Mohon tunggu...
I Ketut Budiasa
I Ketut Budiasa Mohon Tunggu... -

Swasta

Selanjutnya

Tutup

Humaniora Pilihan

Palu, Bali, dan Gerhana Matahari

11 Maret 2016   07:17 Diperbarui: 12 Maret 2016   12:06 5085
+
Laporkan Konten
Laporkan Akun
Kompasiana adalah platform blog. Konten ini menjadi tanggung jawab bloger dan tidak mewakili pandangan redaksi Kompas.
Lihat foto
Humaniora. Sumber ilustrasi: PEXELS/San Fermin Pamplona

Ini sesungguhnya bukan tentang Bali atau Palu, apalagi tentang orang Bali atau orang Palu. Samasekali bukan. Kita semua anak-anak bangsa yang waras yang masih bangga dengan ke-indonesia-an kita. Kita semua anak-anak bangsa yang masih selalu gemetar haru dan bangga setiap kali mengucap sumpah pemuda tentang tumpah darah, bangsa dan bahasa yang satu : Indonesia. 

Ini hanya tentang seorang Gubernur yang, karena terkaget-kaget kedatangan tamu mancanegara berjumlah 3000 an orang, lantas berkata ""Mereka bukan turis biasa, tidak seperti di Bali yang telanjang dan mabuk-mabukan. Mereka peneliti, terdidik dan ilmiah".

Adalah sesuatu kebetulan yang istimewa, bahwa ucapan gubernur itu disampaikan bertepatan saat Bali sedang melaksanakan Catur Brata Penyepian : tidak menyalakan api (symbol mengendalikan hawa nafsu), tidak bekerja, tidak bepergian dan tidak bersenang-senang. Bali sedang gelap gulita, segulita gerhana yang seakan sengaja memanggil sang bulan untuk menutupi sinarnya demi menghormati Nyepi sekaligus ikut berkontemplasi : berhenti sejenak dari rutinitas, untuk berbicara dengan sang diri, membaca getar-getar Yang Maha Suci dari dalam sanubari.

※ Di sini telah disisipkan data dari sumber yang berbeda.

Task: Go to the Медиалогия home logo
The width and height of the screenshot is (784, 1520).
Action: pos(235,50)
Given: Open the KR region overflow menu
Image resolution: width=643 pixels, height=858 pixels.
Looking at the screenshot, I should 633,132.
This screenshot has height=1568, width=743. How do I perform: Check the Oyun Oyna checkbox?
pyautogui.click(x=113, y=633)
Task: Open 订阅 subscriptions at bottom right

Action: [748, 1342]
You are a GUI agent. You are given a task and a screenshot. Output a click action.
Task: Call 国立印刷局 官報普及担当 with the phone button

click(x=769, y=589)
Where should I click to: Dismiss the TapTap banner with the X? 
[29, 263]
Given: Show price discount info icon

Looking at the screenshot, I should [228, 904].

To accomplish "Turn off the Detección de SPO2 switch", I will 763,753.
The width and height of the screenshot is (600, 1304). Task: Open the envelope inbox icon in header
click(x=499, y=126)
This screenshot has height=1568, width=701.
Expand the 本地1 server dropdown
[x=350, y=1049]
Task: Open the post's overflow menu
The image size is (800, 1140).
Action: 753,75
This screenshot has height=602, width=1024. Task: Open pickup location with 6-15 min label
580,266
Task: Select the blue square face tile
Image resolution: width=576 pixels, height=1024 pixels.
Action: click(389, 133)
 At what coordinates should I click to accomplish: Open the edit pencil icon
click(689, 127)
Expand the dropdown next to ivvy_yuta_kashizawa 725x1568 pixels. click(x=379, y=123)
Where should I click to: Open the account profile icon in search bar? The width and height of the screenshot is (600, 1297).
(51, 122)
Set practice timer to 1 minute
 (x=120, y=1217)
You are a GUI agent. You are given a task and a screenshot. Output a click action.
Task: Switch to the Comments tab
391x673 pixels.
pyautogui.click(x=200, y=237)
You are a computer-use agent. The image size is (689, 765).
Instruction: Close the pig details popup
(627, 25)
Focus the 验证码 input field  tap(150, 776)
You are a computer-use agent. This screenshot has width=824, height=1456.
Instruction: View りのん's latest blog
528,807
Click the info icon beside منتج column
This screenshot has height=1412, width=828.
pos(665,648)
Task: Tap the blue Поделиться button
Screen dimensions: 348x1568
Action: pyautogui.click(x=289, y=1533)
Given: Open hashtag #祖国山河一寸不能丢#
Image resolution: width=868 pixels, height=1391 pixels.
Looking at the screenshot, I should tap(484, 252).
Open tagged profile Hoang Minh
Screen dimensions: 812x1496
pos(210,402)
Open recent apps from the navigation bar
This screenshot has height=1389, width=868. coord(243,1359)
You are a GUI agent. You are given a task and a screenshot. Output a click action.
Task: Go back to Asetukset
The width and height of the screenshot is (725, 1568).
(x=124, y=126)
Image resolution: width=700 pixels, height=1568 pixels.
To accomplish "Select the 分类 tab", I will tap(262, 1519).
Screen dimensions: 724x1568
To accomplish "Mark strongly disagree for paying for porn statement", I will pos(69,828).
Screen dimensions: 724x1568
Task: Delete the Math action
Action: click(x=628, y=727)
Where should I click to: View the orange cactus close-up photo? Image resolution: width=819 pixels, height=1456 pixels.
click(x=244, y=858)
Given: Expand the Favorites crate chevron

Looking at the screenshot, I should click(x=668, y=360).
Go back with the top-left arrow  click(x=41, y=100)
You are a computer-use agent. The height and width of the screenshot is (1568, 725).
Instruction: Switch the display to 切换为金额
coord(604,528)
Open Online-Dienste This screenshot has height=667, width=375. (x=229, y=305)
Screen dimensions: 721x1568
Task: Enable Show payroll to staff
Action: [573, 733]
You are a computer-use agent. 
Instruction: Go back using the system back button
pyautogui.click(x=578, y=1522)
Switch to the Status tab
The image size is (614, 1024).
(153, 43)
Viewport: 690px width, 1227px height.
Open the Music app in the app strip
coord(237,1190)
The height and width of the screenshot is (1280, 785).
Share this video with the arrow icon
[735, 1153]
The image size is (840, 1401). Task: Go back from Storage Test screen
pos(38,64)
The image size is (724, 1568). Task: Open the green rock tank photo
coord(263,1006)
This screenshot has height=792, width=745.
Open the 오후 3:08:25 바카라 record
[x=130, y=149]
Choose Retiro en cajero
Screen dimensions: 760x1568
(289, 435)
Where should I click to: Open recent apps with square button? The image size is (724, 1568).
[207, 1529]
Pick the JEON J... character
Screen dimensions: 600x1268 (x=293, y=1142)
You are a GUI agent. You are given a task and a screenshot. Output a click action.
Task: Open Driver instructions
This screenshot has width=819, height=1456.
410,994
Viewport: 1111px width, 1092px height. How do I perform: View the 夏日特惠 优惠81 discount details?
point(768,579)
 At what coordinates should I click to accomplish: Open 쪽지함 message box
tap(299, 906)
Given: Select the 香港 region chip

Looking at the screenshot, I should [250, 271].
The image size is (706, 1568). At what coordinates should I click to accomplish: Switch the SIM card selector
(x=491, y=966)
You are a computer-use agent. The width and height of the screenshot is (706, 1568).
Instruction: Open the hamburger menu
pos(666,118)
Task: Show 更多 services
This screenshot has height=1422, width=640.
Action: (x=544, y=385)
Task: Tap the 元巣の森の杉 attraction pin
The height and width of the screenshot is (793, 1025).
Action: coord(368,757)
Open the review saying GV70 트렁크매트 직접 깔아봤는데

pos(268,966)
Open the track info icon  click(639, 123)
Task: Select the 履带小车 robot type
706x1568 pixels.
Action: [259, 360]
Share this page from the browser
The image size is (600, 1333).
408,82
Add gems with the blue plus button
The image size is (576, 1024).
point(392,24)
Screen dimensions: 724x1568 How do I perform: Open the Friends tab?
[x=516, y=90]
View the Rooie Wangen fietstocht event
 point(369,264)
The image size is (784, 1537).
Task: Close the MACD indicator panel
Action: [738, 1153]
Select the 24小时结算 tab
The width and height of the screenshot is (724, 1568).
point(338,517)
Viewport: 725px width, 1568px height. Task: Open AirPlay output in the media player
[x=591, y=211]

Terkadang kebenaran memang menunjukkan dirinya dengan cara yang aneh. Bahwa senggolan Pak Gubernur itu secara kebetulan diucapkan bertepatan dengan momentum Bali yang sedang menyepi, hening, berkontemplasi, mungkin merupakan cara kebenaran itu menunjukkan diri -- sehingga orang-orang Bali tidak perlu menguntai banyak kata untuk membela diri, apalagi untuk mencaci. Samasekali tidak perlu.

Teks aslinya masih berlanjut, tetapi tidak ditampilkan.